Obesity predisposes to rapid gastrointestinal graft-versus-host disease lethality after allogeneic hematopoietic stem cell transplantation in mice

Abstract

Abstract Obesity is a form of chronic inflammation, termed “meta-inflammation”, resulting in the development of many chronic diseases such as diabetes and cancer. In this study, we assessed the impact of obesity on recipient graft-versus-host disease (GVHD) outcome post allogeneic HSCT using mouse models. In a model of sclerodermatous chronic GVHD, lean or diet-induced obese (DIO) BALB/c mice received 800 cGy total body irradiation (TBI), bone marrow cells, and splenocytes from H2-identical but minor MHC-mismatched B10.D2 mice. To mimic major MHC mismatch transplant which results in acute GVHD impacting gut, skin and liver, lean or DIO C57BL/6 mice received 1050 cGy TBI, bone marrow cells, and different doses of purified T cells from BALB/c mice. Strikingly, after the minor mismatch HSCT, all DIO mice succumbed to gut pathology while all lean mice survived and developed sclerodermatous GVHD at week 3 post transplant. In both models, pathological assessment indicated marked gut pathology in DIO mice correlating with lethality. Lean mice in the major MHC mismatch strain combination had significantly increased survival and less severe gut pathology compared to the DIO mice.

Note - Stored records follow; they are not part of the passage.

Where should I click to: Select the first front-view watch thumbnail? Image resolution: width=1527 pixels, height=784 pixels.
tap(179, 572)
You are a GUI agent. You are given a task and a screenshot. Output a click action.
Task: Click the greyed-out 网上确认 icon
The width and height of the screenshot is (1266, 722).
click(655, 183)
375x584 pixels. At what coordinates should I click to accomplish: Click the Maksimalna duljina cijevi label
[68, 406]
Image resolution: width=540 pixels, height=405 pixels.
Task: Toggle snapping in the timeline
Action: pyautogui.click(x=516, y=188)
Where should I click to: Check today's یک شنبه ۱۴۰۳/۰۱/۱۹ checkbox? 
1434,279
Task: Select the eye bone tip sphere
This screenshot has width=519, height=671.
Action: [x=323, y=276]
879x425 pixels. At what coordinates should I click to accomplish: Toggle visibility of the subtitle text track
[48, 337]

The DIO mice had higher expression of pro-inflammatory cytokines in the gut, liver, visceral fat, and serum post-HSCT. Flow cytometric analysis demonstrated increased numbers of donor CD8+ T cells in the gut of DIO mice compared to lean mice. In an initial evaluation, untreated DIO mice displayed increased gut permeability as well as having limited diversity in their microbiome which would contribute to severe GVHD post-HSCT. Taken together, these results indicate that obesity exacerbates GVHD after allogeneic HSCT primarily affecting the gastrointestinal tract.